О Больших бульварах вспоминаешь в трудные минуты: тебе кажется, что там не так холодно. У меня поднялся сильный жар, и я лишь усилием воли заставлял голову еще как-то работать. Грог тетки Бебера постепенно переставал действовать, и я во всю прыть спускался в город, подгоняемый ветром в спину, а он ведь такой пронзительный, когда дует сзади. У метро Сен-Жорж какая-то старушка в чепце убивалась об участи своей внучки, лежавшей, по ее словам, с менингитом в больнице. Она пользовалась этим, чтобы клянчить милостыню. На сей раз у нее не получилось.
Я наговорил ей невесть что. Рассказал о маленьком Бебере и еще одной девчушке, которую лечил в студенческие годы, а она взяла и умерла, тоже от менингита. Агонизировала она три недели. Мать ее, спавшая на соседней постели, потеряла от горя сон и все это время предавалась мастурбации, от которой так и не отвыкла, когда все кончилось.
Это доказывает, что мы даже секунду не можем обойтись без удовольствий и что горевать по- настоящему – трудное дело. Такая уж это штука, жизнь.
Расстались мы с печальной старушкой у Галерей[73]. Ей надо было куда-то в сторону Центрального рынка на разгрузку моркови. Она, как и я, шла маршрутом, по которому возят овощи.
Меня привлек «Таратор». Это кино красуется на бульваре, как большой залитый светом пирог. И люди наперегонки, как личинки, сползаются к нему. Они вываливаются из окружающей ночи, заранее вытаращив глаза, которые жаждут наполнить образами. Их распирает от экстаза. А ведь это те же люди, которые по утрам переполняют метро. Только, как и в Нью-Йорке, у «Таратора» они довольные; у кассы, почесав себе живот, выдавливают из себя несколько монеток и тут же, набравшись решимости, ныряют в ярко освещенные дыры дверей. Свет как бы обнажает их – столько здесь над людьми, движением и вещами ламп, как гирляндами, так и по отдельности. Говорить о чем-нибудь личном при таком наплыве вряд ли мыслимо. Тут антипод ночи.

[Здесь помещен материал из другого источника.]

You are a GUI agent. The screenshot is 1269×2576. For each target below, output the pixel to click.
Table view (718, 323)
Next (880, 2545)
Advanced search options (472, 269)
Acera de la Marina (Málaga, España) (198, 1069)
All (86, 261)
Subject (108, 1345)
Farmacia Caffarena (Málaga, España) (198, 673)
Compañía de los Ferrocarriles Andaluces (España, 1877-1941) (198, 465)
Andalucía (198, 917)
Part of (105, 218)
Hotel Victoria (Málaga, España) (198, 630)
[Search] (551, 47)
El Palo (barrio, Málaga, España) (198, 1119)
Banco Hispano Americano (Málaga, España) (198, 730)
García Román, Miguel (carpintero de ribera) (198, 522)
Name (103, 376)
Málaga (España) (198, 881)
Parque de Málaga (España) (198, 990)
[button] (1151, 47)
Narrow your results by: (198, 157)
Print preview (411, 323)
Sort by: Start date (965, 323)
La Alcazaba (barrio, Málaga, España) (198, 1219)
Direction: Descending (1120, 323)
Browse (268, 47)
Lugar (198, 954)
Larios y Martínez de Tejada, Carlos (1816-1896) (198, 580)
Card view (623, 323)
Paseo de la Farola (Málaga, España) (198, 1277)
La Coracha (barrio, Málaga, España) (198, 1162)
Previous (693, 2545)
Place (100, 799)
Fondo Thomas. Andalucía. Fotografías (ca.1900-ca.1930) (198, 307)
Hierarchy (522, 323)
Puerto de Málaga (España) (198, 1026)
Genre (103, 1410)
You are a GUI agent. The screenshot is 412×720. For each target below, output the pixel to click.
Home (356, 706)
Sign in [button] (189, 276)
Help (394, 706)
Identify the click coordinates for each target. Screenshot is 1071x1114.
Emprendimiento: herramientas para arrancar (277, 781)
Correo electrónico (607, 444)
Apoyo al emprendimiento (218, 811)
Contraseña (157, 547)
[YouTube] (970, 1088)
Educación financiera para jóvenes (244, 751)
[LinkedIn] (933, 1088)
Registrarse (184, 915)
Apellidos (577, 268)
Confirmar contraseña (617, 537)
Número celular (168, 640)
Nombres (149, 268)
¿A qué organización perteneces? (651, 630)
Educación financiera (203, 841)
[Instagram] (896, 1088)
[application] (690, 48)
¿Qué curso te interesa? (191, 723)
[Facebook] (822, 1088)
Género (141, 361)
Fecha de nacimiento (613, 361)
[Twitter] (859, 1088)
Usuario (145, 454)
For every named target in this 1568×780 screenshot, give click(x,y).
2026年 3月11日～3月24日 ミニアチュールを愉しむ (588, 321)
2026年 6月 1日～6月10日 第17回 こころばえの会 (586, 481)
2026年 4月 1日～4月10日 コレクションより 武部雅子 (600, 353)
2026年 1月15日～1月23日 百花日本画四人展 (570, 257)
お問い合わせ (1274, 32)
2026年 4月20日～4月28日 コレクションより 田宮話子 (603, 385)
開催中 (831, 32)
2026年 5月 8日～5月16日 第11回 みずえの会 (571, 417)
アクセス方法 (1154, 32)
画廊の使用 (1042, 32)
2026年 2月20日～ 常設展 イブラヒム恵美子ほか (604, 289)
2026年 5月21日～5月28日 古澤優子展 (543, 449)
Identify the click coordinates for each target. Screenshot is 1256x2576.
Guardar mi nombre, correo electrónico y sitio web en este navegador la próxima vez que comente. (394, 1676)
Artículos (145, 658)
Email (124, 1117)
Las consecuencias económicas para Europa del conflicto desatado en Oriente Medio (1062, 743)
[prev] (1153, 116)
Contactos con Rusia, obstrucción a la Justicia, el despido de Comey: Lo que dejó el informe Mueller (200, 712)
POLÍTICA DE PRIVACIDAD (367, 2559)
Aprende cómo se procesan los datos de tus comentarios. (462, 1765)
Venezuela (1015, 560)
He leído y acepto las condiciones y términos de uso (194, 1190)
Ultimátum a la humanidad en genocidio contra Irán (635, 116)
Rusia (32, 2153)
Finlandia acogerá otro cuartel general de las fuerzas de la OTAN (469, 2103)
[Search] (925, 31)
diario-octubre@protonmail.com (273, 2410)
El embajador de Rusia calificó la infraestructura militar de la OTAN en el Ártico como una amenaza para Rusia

Совсем уж ошалев, я пришвартовался в каком-то небольшом кафе по соседству. Смотрю – за ближним столиком дует пиво мой бывший профессор Суходроков со всей своей перхотью и прочим. Здороваемся. Оба рады. Он рассказывает о больших переменах в своей жизни. На все про все у него уходит каких-нибудь минут десять. Веселого мало. Профессор Иктер так на него взъелся, так его донимал, что Суходрокову пришлось подать в отставку и бросить лабораторию, а тут еще мамаши девчонок-школьниц явились к дверям Института, чтобы набить ему морду. Скандал. Расследование. Страхи.